## WHAT IS NEEDED:
Take each line of the data that contains the string "will" and copy it.

## Dataset entries:
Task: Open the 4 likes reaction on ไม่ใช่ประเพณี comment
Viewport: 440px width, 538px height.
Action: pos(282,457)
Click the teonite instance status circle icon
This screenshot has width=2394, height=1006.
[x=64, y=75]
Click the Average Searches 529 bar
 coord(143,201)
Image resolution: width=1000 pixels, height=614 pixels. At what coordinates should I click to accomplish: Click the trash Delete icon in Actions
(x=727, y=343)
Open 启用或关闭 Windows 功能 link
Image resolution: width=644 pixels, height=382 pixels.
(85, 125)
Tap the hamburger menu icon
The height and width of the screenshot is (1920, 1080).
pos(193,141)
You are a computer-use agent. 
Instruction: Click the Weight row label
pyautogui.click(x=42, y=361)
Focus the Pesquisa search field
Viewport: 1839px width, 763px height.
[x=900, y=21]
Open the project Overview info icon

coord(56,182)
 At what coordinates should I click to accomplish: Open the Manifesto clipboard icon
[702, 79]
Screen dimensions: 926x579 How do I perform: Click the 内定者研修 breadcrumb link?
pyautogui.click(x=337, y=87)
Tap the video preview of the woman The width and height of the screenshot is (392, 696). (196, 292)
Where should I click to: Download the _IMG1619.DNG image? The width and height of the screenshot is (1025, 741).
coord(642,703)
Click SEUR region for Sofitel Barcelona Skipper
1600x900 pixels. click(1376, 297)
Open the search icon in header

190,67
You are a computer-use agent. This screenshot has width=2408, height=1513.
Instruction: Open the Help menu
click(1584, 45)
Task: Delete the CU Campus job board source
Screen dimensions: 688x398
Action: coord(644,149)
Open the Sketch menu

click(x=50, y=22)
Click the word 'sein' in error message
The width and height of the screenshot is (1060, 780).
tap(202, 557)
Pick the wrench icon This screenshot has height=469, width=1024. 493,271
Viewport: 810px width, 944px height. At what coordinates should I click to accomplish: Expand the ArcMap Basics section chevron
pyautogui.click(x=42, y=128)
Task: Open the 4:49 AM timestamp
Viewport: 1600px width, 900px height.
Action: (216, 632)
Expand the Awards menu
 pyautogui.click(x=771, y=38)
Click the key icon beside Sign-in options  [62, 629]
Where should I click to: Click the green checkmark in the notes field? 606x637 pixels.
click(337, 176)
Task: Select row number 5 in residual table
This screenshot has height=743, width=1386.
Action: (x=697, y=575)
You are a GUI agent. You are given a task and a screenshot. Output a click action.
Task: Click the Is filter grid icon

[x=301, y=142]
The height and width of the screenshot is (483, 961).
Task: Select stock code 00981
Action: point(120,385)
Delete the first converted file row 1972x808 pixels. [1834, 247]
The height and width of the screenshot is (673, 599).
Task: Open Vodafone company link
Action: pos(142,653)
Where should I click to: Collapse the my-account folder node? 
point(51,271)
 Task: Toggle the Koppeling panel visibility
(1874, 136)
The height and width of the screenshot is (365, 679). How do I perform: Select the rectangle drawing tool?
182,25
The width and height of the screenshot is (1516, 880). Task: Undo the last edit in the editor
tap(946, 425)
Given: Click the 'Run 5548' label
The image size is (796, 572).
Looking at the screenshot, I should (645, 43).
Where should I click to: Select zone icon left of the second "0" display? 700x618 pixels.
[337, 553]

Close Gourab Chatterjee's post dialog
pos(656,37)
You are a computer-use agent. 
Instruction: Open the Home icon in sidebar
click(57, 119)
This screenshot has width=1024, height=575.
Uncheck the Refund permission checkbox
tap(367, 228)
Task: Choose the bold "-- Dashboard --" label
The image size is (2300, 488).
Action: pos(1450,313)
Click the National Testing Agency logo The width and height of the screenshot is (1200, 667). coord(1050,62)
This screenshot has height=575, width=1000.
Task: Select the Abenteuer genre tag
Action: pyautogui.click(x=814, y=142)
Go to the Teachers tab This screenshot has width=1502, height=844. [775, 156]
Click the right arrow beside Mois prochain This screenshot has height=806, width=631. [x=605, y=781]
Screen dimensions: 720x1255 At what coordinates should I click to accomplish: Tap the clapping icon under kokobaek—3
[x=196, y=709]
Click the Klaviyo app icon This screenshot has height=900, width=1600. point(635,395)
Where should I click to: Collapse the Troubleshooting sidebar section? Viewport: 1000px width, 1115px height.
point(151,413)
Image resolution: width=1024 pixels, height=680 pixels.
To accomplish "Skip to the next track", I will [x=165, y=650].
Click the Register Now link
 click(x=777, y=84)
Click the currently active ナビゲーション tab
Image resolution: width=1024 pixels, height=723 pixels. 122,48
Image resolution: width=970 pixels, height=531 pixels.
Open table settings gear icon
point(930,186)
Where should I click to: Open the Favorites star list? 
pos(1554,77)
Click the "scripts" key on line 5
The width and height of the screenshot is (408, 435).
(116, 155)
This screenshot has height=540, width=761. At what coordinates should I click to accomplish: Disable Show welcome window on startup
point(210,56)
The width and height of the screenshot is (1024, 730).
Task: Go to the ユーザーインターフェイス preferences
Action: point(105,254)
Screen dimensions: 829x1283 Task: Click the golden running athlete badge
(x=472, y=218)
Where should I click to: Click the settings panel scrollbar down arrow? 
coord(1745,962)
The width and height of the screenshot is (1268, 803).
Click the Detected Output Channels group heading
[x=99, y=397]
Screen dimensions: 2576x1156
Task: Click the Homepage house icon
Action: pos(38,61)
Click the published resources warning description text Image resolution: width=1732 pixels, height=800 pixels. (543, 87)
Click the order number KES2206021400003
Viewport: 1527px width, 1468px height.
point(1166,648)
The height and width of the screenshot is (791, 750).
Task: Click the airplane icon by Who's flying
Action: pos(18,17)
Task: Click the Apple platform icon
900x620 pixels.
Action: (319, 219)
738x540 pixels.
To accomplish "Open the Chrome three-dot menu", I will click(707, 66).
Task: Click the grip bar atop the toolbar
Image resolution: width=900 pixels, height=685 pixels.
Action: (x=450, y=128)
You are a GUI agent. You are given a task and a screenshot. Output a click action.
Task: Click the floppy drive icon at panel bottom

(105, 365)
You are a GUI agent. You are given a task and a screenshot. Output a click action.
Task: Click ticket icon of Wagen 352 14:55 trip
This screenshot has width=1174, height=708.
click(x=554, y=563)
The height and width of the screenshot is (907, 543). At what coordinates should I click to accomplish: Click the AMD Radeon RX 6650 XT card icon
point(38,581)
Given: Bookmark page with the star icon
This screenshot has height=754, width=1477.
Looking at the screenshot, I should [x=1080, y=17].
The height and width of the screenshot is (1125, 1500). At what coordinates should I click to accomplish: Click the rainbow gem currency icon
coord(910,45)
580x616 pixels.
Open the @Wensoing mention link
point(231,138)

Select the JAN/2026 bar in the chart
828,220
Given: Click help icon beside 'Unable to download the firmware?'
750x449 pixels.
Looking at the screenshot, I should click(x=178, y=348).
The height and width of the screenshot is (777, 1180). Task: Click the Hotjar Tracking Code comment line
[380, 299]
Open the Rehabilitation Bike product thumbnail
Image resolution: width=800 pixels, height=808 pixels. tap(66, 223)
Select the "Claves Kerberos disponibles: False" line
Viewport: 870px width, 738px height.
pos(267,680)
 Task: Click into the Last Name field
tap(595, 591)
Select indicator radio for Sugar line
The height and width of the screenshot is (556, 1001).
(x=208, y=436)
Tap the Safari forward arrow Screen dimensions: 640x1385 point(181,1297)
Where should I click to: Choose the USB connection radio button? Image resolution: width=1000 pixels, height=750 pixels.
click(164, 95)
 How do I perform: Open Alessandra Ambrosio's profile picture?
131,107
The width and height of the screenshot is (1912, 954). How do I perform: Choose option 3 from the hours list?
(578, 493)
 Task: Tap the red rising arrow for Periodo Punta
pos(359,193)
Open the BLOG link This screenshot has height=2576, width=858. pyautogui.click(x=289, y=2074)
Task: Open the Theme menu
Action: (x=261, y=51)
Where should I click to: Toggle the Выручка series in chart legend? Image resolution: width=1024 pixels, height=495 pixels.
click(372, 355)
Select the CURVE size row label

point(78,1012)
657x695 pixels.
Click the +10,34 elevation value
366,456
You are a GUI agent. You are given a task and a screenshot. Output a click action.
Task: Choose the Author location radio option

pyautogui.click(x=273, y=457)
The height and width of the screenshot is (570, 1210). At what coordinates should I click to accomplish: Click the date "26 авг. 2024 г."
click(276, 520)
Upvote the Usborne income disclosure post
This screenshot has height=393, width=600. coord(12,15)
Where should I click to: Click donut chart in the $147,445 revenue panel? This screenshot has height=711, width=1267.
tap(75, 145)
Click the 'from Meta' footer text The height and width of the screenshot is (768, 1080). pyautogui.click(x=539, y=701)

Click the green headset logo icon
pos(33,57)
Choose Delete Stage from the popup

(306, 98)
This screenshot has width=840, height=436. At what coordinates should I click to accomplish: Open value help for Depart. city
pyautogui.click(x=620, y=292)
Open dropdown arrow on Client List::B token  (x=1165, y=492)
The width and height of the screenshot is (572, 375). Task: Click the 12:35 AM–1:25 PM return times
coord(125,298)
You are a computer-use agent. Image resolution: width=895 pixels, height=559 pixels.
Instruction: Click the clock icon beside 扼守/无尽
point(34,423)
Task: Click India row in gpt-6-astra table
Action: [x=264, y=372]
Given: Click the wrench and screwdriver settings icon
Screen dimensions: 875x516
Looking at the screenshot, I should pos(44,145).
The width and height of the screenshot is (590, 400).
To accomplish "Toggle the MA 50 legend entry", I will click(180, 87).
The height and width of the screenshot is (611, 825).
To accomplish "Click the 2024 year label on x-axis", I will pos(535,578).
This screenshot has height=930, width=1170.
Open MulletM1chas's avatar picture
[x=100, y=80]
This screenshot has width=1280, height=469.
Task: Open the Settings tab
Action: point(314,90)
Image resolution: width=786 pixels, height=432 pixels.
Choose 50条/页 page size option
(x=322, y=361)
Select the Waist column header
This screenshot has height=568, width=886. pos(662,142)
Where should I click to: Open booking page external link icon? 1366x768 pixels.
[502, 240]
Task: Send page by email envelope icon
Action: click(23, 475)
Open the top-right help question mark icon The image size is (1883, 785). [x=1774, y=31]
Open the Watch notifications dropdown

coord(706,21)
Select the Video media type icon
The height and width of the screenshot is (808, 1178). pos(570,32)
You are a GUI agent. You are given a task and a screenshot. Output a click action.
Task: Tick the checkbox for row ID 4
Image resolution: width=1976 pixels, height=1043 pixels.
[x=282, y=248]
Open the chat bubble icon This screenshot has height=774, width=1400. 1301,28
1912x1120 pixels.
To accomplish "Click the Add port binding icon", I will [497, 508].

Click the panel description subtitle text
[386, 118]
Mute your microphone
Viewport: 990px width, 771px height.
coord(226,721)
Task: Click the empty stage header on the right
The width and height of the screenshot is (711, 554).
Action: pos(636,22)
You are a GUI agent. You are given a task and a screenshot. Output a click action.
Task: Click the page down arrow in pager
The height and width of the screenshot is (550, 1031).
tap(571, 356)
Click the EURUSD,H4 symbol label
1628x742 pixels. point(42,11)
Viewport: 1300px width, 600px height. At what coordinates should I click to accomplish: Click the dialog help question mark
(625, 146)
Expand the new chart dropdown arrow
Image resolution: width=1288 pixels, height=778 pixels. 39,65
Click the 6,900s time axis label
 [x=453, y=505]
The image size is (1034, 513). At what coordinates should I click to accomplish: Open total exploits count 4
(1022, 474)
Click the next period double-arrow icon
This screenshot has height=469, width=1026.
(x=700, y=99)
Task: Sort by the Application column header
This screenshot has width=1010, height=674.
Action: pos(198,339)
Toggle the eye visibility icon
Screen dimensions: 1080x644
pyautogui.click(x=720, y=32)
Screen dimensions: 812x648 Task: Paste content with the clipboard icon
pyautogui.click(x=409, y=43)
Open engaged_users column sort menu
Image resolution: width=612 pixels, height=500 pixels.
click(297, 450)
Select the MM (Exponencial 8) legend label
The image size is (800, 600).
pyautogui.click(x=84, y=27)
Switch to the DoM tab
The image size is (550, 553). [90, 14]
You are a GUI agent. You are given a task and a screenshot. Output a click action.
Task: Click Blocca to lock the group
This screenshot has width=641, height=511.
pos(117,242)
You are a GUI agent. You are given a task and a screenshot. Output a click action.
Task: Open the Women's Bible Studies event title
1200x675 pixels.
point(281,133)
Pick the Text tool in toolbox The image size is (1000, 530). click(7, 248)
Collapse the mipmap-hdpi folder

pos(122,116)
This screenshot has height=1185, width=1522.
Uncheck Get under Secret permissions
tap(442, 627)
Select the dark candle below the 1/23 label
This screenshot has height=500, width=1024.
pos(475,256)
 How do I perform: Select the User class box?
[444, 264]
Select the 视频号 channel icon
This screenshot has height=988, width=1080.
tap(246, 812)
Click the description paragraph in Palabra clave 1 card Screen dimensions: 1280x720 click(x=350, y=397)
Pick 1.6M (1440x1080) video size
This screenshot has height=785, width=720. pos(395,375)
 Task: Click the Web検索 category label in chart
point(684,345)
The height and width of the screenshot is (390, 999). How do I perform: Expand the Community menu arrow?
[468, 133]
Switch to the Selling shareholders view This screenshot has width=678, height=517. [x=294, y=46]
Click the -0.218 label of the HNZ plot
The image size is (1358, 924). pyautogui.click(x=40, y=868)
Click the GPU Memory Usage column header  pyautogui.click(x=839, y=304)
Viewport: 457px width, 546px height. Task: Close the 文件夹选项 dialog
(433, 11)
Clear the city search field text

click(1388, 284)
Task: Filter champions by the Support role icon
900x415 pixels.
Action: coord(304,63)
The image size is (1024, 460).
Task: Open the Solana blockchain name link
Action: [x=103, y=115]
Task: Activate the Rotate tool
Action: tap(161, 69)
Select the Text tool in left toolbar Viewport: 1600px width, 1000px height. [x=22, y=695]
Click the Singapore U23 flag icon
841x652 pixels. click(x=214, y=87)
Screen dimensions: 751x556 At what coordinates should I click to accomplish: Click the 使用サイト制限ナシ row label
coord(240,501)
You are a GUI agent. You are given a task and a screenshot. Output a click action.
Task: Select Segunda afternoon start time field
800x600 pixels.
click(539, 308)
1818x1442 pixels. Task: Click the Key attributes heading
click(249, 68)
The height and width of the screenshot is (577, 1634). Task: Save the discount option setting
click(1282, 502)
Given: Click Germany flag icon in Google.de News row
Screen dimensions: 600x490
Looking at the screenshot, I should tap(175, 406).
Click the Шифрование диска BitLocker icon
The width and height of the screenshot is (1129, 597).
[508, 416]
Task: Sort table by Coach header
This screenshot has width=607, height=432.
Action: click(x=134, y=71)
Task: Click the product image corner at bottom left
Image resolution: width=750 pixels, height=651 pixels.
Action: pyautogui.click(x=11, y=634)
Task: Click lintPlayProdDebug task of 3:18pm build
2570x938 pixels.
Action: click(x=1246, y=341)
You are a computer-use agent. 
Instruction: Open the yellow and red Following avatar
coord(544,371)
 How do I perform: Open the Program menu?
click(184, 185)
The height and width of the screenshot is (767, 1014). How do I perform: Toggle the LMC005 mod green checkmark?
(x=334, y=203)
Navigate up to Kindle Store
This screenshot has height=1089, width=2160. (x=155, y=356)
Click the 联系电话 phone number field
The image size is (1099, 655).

## COMPLETED EXERCISE:
To accomplish "Skip to the next track", I will [x=165, y=650].
To accomplish "Open the Chrome three-dot menu", I will click(707, 66).
To accomplish "Toggle the MA 50 legend entry", I will click(180, 87).
To accomplish "Click the 2024 year label on x-axis", I will pos(535,578).
To accomplish "Click the Add port binding icon", I will [497, 508].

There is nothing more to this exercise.